• [Task statement] With the first line as the start and the line containing "Task: Select the НАЛОГИ" as the end, write out every line of the records exactly.

• [Records for processing]

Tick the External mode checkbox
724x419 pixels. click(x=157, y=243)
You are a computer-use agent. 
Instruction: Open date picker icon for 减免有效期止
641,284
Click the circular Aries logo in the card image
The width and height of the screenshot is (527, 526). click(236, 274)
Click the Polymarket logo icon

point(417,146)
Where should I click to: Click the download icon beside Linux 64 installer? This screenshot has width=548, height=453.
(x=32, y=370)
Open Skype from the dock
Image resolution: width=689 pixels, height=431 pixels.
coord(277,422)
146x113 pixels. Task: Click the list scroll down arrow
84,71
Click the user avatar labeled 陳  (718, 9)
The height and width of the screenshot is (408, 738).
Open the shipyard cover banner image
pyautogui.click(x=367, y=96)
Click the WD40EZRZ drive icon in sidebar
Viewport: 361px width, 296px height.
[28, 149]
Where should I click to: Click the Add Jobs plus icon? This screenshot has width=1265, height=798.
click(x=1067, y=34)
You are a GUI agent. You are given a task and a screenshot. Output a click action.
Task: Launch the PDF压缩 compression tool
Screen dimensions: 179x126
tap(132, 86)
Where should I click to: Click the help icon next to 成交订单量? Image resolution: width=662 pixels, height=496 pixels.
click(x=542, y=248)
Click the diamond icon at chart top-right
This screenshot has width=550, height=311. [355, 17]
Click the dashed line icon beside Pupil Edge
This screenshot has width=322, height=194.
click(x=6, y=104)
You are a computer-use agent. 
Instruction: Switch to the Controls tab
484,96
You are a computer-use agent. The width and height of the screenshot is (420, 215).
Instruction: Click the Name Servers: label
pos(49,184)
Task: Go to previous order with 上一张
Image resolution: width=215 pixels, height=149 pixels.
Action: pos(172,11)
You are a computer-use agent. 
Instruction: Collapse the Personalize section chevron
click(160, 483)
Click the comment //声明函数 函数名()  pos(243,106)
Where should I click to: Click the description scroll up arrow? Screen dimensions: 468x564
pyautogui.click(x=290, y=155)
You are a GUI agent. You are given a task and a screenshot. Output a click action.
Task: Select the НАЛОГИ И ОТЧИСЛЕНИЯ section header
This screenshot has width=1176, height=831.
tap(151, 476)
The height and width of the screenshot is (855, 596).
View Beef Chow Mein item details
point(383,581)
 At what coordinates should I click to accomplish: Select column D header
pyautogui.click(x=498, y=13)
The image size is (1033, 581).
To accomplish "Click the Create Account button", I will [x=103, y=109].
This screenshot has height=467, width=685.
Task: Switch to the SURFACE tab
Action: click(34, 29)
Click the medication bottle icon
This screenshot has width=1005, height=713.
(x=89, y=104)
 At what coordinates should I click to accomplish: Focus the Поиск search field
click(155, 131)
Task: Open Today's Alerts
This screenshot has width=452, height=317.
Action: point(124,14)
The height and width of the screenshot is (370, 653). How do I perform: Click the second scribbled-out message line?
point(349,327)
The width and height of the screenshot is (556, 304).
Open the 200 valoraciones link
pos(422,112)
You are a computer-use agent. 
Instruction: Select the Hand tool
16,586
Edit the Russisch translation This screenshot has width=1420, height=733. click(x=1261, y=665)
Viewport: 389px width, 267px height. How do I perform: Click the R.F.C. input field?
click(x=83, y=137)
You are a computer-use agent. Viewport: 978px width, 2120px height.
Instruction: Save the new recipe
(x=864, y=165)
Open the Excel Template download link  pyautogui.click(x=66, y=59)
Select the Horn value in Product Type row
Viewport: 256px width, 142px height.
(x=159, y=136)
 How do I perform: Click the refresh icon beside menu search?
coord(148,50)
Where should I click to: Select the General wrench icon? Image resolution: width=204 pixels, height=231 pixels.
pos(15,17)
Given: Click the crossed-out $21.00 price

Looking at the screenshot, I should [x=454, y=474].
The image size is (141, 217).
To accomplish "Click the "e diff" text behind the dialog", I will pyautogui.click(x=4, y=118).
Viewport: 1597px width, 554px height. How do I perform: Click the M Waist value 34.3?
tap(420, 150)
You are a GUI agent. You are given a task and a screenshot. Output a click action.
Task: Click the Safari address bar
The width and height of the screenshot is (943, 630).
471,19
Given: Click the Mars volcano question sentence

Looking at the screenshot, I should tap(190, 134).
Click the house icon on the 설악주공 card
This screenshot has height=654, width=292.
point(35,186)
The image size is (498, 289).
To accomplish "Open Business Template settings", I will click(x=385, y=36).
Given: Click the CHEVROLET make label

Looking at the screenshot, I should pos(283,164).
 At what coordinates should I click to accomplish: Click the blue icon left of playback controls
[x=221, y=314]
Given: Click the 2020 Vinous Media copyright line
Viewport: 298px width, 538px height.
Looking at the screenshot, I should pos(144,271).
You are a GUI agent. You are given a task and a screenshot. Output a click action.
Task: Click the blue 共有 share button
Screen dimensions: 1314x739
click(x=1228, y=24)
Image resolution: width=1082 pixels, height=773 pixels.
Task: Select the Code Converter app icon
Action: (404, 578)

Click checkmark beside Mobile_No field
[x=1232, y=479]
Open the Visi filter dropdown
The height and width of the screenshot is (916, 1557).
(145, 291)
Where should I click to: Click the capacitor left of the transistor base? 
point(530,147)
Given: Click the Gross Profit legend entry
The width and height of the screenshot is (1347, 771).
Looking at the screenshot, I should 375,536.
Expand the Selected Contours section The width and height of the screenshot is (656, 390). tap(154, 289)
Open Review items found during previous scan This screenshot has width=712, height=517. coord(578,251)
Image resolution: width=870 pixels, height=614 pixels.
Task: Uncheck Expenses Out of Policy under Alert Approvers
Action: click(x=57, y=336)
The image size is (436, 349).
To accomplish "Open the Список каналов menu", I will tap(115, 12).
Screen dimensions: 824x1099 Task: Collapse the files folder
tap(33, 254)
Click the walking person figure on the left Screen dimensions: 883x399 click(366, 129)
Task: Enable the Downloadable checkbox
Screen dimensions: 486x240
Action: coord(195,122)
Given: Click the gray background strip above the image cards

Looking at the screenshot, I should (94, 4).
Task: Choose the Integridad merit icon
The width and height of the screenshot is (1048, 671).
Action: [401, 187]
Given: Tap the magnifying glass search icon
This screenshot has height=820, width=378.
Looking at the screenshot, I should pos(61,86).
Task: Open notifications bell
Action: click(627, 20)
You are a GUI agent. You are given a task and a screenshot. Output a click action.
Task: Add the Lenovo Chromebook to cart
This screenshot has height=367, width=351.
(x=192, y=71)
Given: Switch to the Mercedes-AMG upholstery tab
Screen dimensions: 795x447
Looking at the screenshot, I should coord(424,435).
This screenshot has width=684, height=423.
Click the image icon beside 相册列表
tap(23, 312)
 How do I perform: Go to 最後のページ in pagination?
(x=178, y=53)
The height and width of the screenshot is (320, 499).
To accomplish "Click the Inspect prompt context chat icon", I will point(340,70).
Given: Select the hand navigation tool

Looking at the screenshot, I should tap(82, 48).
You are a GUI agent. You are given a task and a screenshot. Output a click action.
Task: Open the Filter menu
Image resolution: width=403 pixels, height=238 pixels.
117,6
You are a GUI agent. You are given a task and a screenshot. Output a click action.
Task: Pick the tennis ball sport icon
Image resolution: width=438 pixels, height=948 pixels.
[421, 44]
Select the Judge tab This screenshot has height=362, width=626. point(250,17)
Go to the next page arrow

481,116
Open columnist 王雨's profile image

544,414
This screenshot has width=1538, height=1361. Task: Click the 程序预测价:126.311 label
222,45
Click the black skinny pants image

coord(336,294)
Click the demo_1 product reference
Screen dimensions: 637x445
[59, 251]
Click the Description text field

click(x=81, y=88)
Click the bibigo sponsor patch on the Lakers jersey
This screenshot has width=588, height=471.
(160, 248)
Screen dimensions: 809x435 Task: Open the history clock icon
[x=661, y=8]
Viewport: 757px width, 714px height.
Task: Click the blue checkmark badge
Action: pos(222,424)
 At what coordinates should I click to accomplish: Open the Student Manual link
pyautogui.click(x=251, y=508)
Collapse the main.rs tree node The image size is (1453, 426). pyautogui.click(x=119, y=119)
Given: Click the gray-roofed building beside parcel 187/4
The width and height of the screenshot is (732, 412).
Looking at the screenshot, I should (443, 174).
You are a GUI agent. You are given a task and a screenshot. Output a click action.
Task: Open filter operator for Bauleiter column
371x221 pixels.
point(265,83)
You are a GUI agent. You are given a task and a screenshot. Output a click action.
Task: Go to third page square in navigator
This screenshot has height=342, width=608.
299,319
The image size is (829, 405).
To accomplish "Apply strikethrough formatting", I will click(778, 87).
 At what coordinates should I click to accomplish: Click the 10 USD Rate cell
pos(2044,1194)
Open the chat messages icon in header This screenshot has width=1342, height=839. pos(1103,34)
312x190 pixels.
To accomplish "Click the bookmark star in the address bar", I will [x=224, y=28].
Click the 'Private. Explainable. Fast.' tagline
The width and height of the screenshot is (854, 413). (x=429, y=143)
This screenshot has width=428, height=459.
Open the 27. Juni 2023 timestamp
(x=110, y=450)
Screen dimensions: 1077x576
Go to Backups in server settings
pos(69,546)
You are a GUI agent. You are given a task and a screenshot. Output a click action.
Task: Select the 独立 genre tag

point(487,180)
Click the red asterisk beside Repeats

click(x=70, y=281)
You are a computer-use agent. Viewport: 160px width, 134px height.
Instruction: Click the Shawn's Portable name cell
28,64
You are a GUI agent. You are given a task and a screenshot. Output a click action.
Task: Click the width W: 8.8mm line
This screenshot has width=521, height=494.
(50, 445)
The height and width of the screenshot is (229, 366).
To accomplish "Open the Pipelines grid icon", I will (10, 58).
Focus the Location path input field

• [Written reply]
Tick the External mode checkbox
724x419 pixels. click(x=157, y=243)
You are a computer-use agent. 
Instruction: Open date picker icon for 减免有效期止
641,284
Click the circular Aries logo in the card image
The width and height of the screenshot is (527, 526). click(236, 274)
Click the Polymarket logo icon

point(417,146)
Where should I click to: Click the download icon beside Linux 64 installer? This screenshot has width=548, height=453.
(x=32, y=370)
Open Skype from the dock
Image resolution: width=689 pixels, height=431 pixels.
coord(277,422)
146x113 pixels. Task: Click the list scroll down arrow
84,71
Click the user avatar labeled 陳  (718, 9)
The height and width of the screenshot is (408, 738).
Open the shipyard cover banner image
pyautogui.click(x=367, y=96)
Click the WD40EZRZ drive icon in sidebar
Viewport: 361px width, 296px height.
[28, 149]
Where should I click to: Click the Add Jobs plus icon? This screenshot has width=1265, height=798.
click(x=1067, y=34)
You are a GUI agent. You are given a task and a screenshot. Output a click action.
Task: Launch the PDF压缩 compression tool
Screen dimensions: 179x126
tap(132, 86)
Where should I click to: Click the help icon next to 成交订单量? Image resolution: width=662 pixels, height=496 pixels.
click(x=542, y=248)
Click the diamond icon at chart top-right
This screenshot has width=550, height=311. [355, 17]
Click the dashed line icon beside Pupil Edge
This screenshot has width=322, height=194.
click(x=6, y=104)
You are a computer-use agent. 
Instruction: Switch to the Controls tab
484,96
You are a computer-use agent. The width and height of the screenshot is (420, 215).
Instruction: Click the Name Servers: label
pos(49,184)
Task: Go to previous order with 上一张
Image resolution: width=215 pixels, height=149 pixels.
Action: pos(172,11)
You are a computer-use agent. 
Instruction: Collapse the Personalize section chevron
click(160, 483)
Click the comment //声明函数 函数名()  pos(243,106)
Where should I click to: Click the description scroll up arrow? Screen dimensions: 468x564
pyautogui.click(x=290, y=155)
You are a GUI agent. You are given a task and a screenshot. Output a click action.
Task: Select the НАЛОГИ И ОТЧИСЛЕНИЯ section header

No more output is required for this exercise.